Barrett believes mergers haven’t happened for a myriad of reasons, chiefly that the price of gold hasn’t reached the level to overcome the economic factors that have driven industry costs over the last several years.

“I suspect the main reason is the massive rise in production costs and higher interest rates … labor, energy and raw materials have all risen significantly,” he said. The implication is that higher returns have yet to be realized — gold miners still haven’t overcome higher operating costs due to today’s economic situation.

Investor takeaway

Central banks are expected to continue supporting the gold price in 2025; however, with Trump entering office, his policies could pull gold in different directions. It may be hard for investors to know what to do.

Cavatoni suggested that a strong US economy and lower deficit under Trump would push the dollar higher, leading to investors seeking to add riskier assets to their portfolios. “If this is what develops as a reaction to Trump’s mandate, it would be supportive to gold allocations as a safe haven,” he said.

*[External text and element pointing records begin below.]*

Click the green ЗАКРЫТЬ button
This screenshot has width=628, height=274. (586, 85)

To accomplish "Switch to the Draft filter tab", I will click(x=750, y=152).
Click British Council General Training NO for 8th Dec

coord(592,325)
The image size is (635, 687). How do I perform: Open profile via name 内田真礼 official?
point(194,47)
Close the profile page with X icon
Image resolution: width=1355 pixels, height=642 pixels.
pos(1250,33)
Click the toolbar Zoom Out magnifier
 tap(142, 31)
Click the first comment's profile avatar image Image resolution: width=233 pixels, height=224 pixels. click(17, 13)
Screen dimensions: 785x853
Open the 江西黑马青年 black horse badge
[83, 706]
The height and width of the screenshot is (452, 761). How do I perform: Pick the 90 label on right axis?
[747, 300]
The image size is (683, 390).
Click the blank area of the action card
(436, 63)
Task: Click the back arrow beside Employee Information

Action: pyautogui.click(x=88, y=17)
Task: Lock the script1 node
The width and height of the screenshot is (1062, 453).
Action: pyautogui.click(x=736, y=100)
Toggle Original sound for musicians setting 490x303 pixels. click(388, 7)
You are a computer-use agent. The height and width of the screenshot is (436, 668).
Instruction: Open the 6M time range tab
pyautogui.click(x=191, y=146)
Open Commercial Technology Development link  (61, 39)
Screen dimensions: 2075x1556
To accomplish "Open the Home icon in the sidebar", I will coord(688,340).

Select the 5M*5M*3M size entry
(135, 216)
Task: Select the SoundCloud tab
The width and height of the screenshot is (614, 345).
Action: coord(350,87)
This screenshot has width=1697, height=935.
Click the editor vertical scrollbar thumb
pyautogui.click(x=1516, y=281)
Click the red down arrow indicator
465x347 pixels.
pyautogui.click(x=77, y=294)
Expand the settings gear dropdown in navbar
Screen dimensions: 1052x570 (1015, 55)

For her part, Khandoshko sees gold maintaining its upward momentum, saying she sees the metal increasing to US$2,800 in the next six months and rising to US$3,000 at some point during the new year.

Although reluctant to make a prediction, Tiggre also believes gold will trend higher in 2025.

“How much higher? It is hard to say, but a real all-time-high of just under US$3,500 is less than 35 percent higher than where we are today. That seems doable,” he said.

If gold continues moving up, it could give gold companies the boost they need and could create new opportunities for investors who have been taking a wait-and-see approach.

Maybe more than ever, 2025 is bringing political and economic uncertainty that could see strategies compete between pursuing riskier equities or adding more exposure to gold through bullion or gold-backed products.

The smart play may be to not jump into 2025 headfirst and instead take some time to see how key situations develop through the first part of the year.

Securities Disclosure: I, Dean Belder, hold no direct investment interest in any company mentioned in this article.